Measuring Maximum Sustainable Tracking Throughput
After you deploy a line of business solution onto the BizTalk Server platform, you should track and monitor the system to understand the following:
How the system is performing
What exceptions and errors may be occurring and why
The current state of the business processes implemented as BizTalk solutions
For many organizations, it is also important to record the actual raw messages flowing through the system for non-repudiation purposes. BizTalk Server provides two types of tracking functionality that address these requirements:
Data Tracking and Activity (DTA) tracking. DTA tracks a variety of user-defined message properties, orchestration debug events, message flow events, and service instance status. You use tracking to query the data stored in the BizTalk DTA Tracking database (BizTalkDTADb). DTA tracking also includes the tracking of raw messages, known as message bodies, for non-repudiation and problem resolution purposes.
Business Activity Monitoring (BAM) tracking. BAM uses a user-defined tracking profile to track the state of a business process into a special set of BAM databases.
In this topic, we describe the DTA architecture and a systematic approach to determine the maximum sustainable throughput that a system employing DTA can sustain indefinitely. Although DTA and BAM share some architectural components, this topic covers the behavior of DTA only. For information about BAM architecture, see Business Activity Monitoring (BAM).
Overview of DTA Tracking Architecture
As messages flow through the system, various tracked elements such as message bodies, properties, and events, pass through a series of processes and databases that ultimately result in writing them to the BizTalkDTADb database. After the elements are written to the BizTalkDTADb database, you can use tracking to query the tracked information. For information about setting up and using the BizTalkDTADb database and tracking, see Viewing Historical and Tracked Data.
To ensure that the system is sustainable and will run indefinitely at a given message flow rate, the pathway that tracked elements pass through on their way to the BizTalkDTADb database, and the database itself, need to remain healthy. For example, messages building up in database tables along the way, or in the DTA, can cause unbounded database file growth that would not be sustainable if not properly managed.
So, let's start by understanding the architecture and pathways that tracked information flows through. This will expose the key resources and performance indicators that you must monitor to determine how well the tracking system is keeping up with the message traffic flowing through the BizTalk Server engine.
The following figure shows an overview of the DTA tracking architecture and pathways.

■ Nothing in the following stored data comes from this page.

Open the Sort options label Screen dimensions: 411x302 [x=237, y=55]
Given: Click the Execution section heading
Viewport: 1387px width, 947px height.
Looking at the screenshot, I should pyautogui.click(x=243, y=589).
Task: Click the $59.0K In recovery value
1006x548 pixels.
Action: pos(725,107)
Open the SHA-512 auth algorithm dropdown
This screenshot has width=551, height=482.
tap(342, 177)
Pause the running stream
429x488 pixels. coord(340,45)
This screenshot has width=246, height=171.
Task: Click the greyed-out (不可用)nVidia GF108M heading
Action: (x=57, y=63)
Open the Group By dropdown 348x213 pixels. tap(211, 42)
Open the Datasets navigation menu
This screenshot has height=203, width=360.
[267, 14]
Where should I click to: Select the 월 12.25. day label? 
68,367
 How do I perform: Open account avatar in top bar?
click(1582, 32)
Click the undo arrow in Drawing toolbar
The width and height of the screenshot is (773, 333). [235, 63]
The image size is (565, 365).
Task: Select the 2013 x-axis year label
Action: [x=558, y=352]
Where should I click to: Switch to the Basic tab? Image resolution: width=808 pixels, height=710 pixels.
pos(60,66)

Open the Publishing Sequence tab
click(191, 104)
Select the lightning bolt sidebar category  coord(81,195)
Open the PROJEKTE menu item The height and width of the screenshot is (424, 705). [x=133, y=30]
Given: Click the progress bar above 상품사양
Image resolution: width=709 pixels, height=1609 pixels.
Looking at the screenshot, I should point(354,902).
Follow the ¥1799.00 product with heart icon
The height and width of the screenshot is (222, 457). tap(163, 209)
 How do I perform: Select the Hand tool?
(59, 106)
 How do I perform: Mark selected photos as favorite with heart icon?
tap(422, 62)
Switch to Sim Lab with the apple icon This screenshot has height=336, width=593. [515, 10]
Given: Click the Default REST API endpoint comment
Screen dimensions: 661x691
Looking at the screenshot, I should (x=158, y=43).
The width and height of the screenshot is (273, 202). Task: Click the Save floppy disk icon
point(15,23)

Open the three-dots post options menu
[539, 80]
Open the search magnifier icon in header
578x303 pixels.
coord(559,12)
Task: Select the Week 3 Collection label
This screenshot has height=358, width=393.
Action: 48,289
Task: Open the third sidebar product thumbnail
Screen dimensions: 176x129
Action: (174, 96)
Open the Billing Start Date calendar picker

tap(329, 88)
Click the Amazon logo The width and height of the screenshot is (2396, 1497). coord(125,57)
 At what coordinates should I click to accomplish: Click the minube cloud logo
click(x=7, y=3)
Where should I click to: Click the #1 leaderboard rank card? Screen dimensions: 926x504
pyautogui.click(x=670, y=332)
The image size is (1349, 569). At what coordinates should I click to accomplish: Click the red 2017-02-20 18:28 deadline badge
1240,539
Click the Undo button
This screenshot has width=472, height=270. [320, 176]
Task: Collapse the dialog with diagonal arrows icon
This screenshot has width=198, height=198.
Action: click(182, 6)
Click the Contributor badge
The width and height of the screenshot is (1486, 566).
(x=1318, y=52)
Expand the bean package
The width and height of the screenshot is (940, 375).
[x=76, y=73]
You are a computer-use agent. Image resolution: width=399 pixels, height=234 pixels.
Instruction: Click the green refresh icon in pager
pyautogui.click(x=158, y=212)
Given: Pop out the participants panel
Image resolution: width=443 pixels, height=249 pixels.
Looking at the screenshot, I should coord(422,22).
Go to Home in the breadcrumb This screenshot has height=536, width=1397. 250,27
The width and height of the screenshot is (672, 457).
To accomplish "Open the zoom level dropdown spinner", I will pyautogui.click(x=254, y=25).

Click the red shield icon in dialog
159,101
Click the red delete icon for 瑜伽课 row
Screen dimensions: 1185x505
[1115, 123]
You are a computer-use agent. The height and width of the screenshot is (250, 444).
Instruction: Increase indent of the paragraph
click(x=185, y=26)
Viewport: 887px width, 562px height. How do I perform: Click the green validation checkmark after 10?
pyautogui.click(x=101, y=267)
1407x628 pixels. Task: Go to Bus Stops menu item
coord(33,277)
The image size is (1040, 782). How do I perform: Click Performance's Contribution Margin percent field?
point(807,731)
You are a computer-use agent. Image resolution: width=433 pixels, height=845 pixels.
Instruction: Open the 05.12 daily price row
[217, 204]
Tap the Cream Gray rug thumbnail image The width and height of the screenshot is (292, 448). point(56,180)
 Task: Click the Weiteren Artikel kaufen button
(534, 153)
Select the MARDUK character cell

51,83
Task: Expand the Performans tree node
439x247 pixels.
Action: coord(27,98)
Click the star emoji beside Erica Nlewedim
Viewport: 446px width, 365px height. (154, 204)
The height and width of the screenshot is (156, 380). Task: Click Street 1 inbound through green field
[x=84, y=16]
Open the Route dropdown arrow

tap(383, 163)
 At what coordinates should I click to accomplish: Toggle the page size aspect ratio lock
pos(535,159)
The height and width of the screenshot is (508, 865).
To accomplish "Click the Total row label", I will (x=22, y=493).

Taking the numbered processes from the figure in order, all DTA tracked data flows into and out of the BizTalkDTADb database as follows:
The BizTalk Server runtime process includes a component called the interceptor. The interceptor’s job is to cache the tracked elements at runtime and, upon the next MessageBox database roundtrip (for example, en-queuing a message to the MessageBox database), forwards the cached elements to the MessageBox database. The interceptor determines what elements to track by looking at the tracking configuration (also known as a tracking profile) which is obtained from the management database and cached in each host runtime instance for use by the interceptor.
As shown in the above figure, there are two data streams inserted into the MessageBox database:
One represented by the Spool table
One by the TrackingData table
Tracked message bodies use both streams. That is, the message bodies themselves (think of them as blobs of data) are handled via a set of tables represented by the spool table. The message events associated with the message bodies (for example, message identifiers, when the message bodies were tracked, what instances the message bodies are associated with) are handled via the TrackingData table. All tracked elements not associated with message body tracking are handled via the TrackingData table only.
The MessageBox database is just the first stop for tracked data and is used to cache the tracked data so that the runtime can continue processing without being directly blocked by further tracking data processing.
To get the tracked message bodies (blobs) transferred to the BizTalkDTADb database where you can view and archive them to more permanent storage, BizTalk Server employs a SQL Agent job called TrackedMessages_Copy_BizTalkMsgBoxDb which runs on each MessageBox database server. It is the responsibility of this job to copy the message bodies marked for tracking to the BizTalkDTADb database.
All of the tracked data other than message bodies are moved from the MessageBox database to the BizTalkDTADb database by a service called TDDS which runs in one or more of the BizTalk Server hosts. Whenever a host is configured as Hosts Tracking via the host property pages in the BizTalk Server administration console, the TDDS sub-service will run in every instance of that host.
Unless the BizTalkDTADb database is purged periodically, it will grow unbounded which will eventually lead to operational problems. There is a single SQL Agent job called DTA Purge and Archive (BizTalkDTADb) that performs the task of purging the BizTalkDTADb database. By default, this job runs every minute and purges all completed instances older than some user configured time (for example, 24hours).
For more information abut the DTA Purge and Archive job, see How to Configure the DTA Purge and Archive Job.
Optionally, the DTA Purge and Archive job can also archive the BizTalkDTADb data as a SQL Backup for longer term storage and/or off-line viewing of the data. If the archived BizTalkDTADb data needs to be queried, it must first be restored as a new database in SQL Server and then you can use tracking or the SQL Query Analyzer to query it.